[Excerpt]
-----
In contrast, the second cluster to appear, c1, is a more robust self-replicator. Over the same 10,000-tick interval, c1 produces 1677 offspring, all causally linked to the original c1 instance. Near tick 10,000, we observe one c1 offspring producing three additional c1 clusters, demonstrating a second generation of replication. We hypothesize that the first-generation offspring of both c0 and c1 are primarily the result of the expanding leading edge, while the emergence of second-generation offspring may be due to interactions at the boundary where opposing wavefronts meet following the system’s periodic closure.

The third observed cluster, c2, is the first to exhibit robust, sustained self-replication. Over the first 10,000 ticks, c2 appears 2439 times—replicating more frequently than either c0 or c1. Crucially, a substantial number of c2 offspring go on to reproduce themselves. Figure 5 shows the phylogenetic tree rooted at the original c2 instance. For clarity, the figure includes only the 344 instances that produced at least one offspring. Over the 10,000-tick interval, we observe 15 generations of c2 replication, providing clear evidence of a lineage of persistent, self-replicating clusters.

Fig. 5: Phylogenetic tree of self-replicators derived from the initial c2.
figure 5

Each node represents a self-replicating c2 instance, colored by the duration of its replication cycle (i.e., the number of ticks from parent to offspring). Arrows inherit the color of the offspring they produce. The initial c2 (white) and the four offspring shown in Fig. 6 are outlined in black. Of these four, two are red (675 ticks) and two are blue (778 ticks).

The causal ancestry graph produced by our method represents a different kind of lineage than a traditional organismal phylogeny. Rather than showing evolutionary relationships between organisms, it captures the step-by-step causal descent of cluster instances—individual occurrences of specific patterns across space and time. We refer to the traced causal lineage of cluster instances leading to a replicator as a developmental cluster phylogeny.
-----
[Dataset entries]
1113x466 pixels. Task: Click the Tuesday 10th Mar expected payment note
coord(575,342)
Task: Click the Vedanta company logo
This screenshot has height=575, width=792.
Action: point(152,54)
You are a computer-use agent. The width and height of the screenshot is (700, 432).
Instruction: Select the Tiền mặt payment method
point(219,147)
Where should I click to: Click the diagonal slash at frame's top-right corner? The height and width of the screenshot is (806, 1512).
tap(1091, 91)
-----
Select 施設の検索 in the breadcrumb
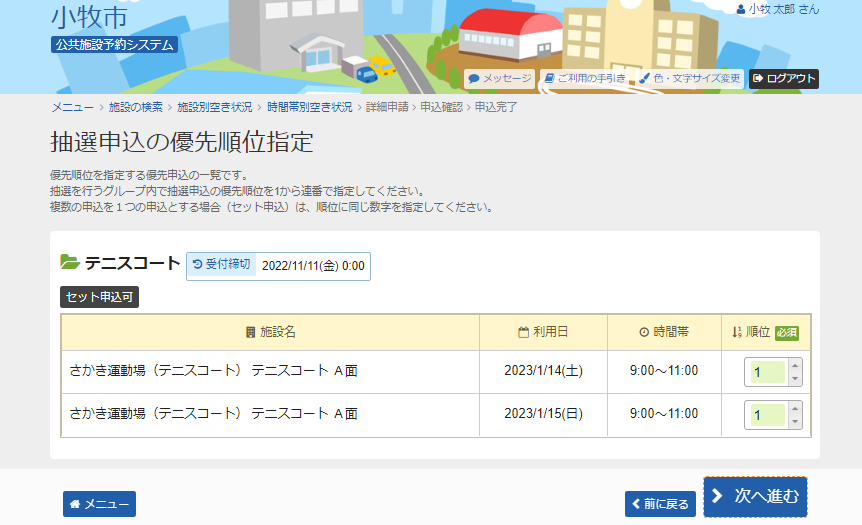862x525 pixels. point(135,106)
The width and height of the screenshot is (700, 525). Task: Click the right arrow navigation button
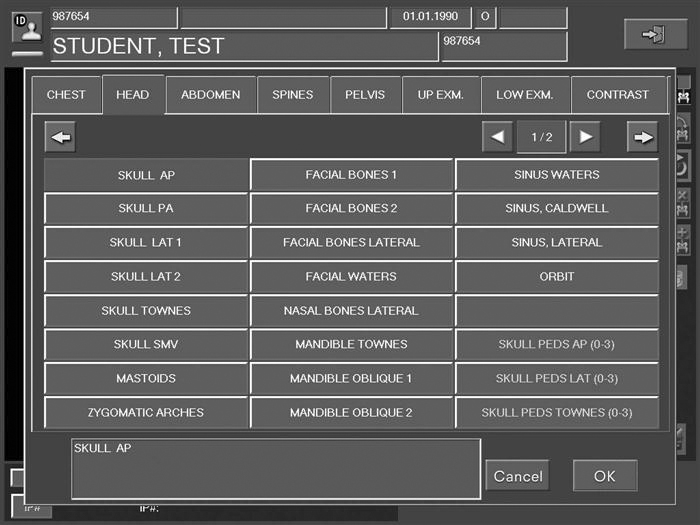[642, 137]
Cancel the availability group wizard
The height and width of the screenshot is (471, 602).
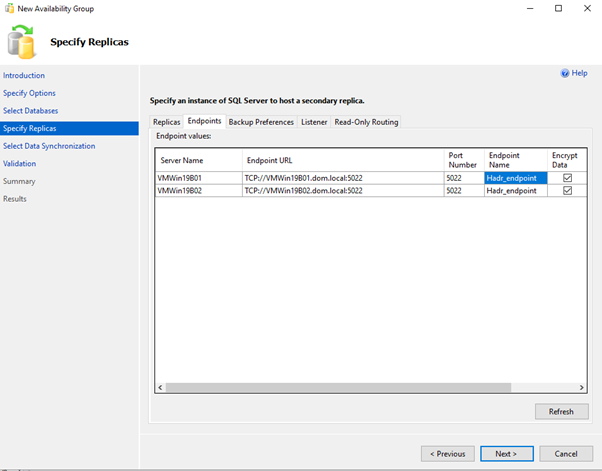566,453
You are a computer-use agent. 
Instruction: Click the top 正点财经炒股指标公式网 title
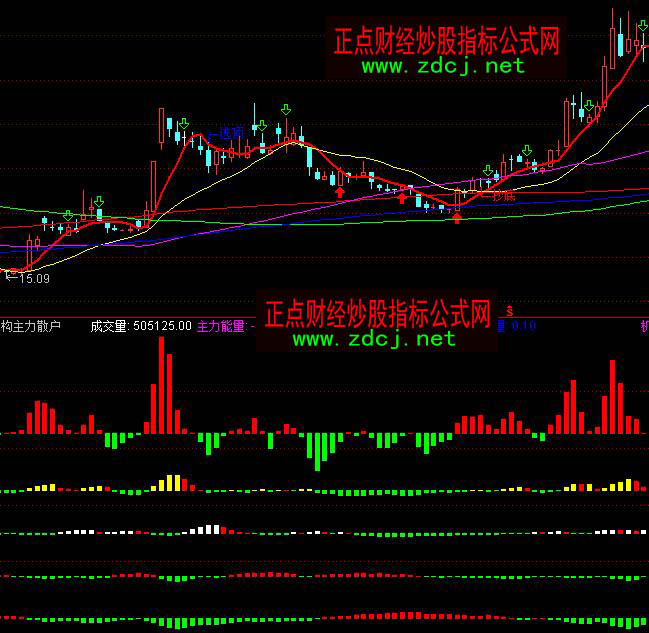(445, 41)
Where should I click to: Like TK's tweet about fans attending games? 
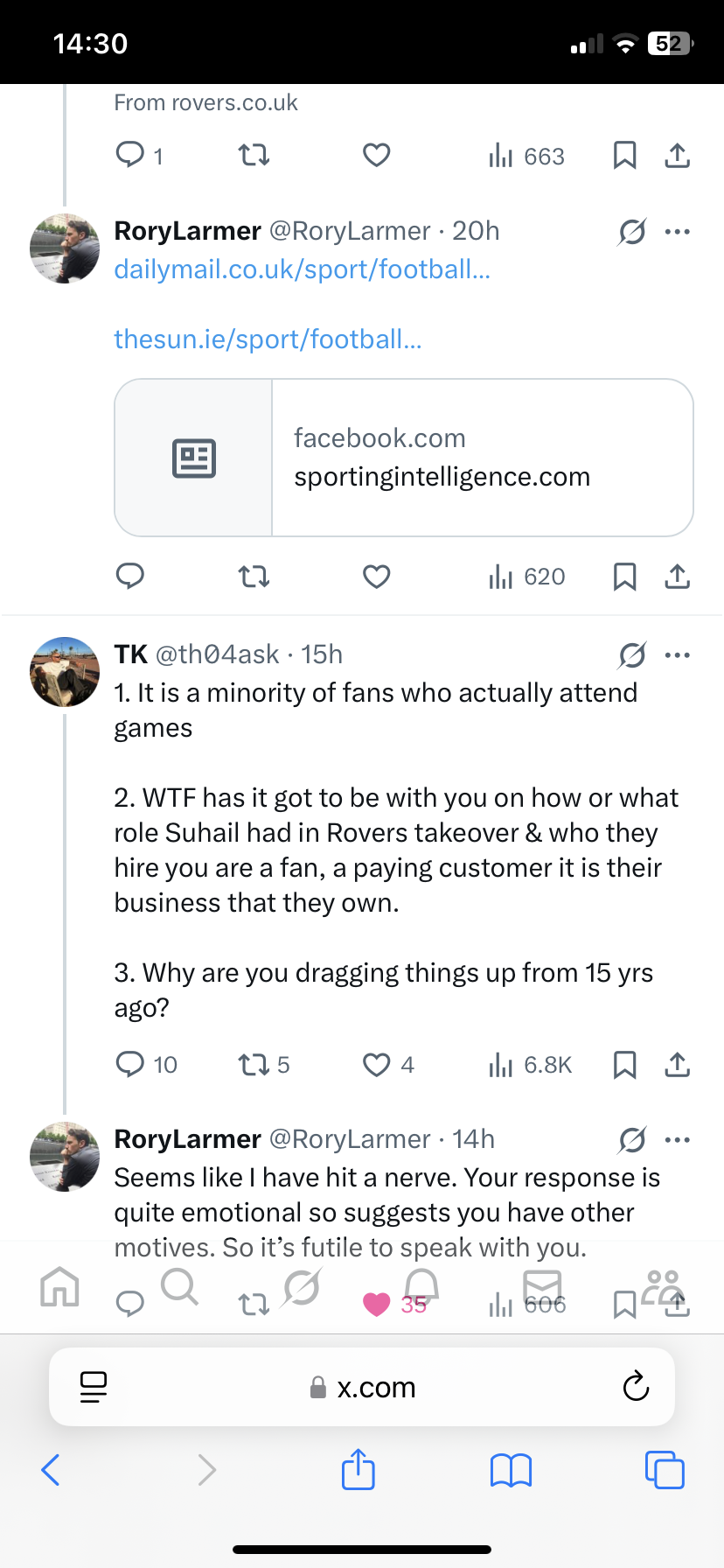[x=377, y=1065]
-----
[What this exercise asks]
1: Translate this sentence from the passage on self-replicating clusters into Spanish: "Arrows inherit the color of the offspring they produce."
2: Carry on the passage about self-replicating clusters, beginning after its final sentence.
The data comes from a different source than the text about self-replicating clusters.

[Answers to the exercise]
1: Las flechas heredan el color de la descendencia que producen.

2:
Due to the scale of the full causal ancestry graph, we cannot visualize the entire structure, showing relationships among all clusters. Instead, in Fig. 6, we present a focused subset: the developmental cluster phylogeny of the first four c2 offspring that each go on to replicate. This plot traces every intermediate cluster instance in the lineage connecting the original c2 to each of these four replicating descendants. The four branches are color-coded (red, green, blue, and orange) to denote developmental paths associated with only one of the four offspring. Segments shown in black represent nodes that are part of more than one causal pathway; clusters that contribute to the development of multiple offspring. Notably, although the red, green, and blue branches follow distinct developmental pathways early on, they converge during the final 143 ticks, passing through an identical sequence of cluster states before producing the c2 offspring. In other words, while the beginnings of these replication processes differ substantially, their endings are very similar.

Fig. 6: Subgraph of the complete causal pathways resulting in four offspring from the initial c2 cluster.
figure 6

Time and causal progression proceed from left to right. Each node represents a specific cluster instance, and edges indicate causal dependency (each node is fully determined by the connected nodes to its left). Red, green, orange, and blue nodes indicate clusters that occur exclusively within the causal pathway of one offspring, with the rightmost terminal nodes being the replicated c2 instances. Black nodes represent clusters that appear in the causal pathway of more than one offspring. This figure can also be found in high resolution as a Supplementary Figure.

To quantify the growth rate of c2, we measured the size of each generation and performed a linear regression on the logarithm of the node counts for the first 10 generations, plotted as a function of generation number (see Fig. 7a). Assuming an exponential growth model N(d) = rd, where r is the growth rate and d is the generation number, the best-fit line yielded a growth factor of approximately 1.4955. While this model suggests sustained exponential growth, spatial constraints begin to limit replication around tick 10,000, when the expanding front reaches the grid’s periodic boundary, curtailing further expansion in our simulation.

Fig. 7: Number of self-replicators and direction of growth.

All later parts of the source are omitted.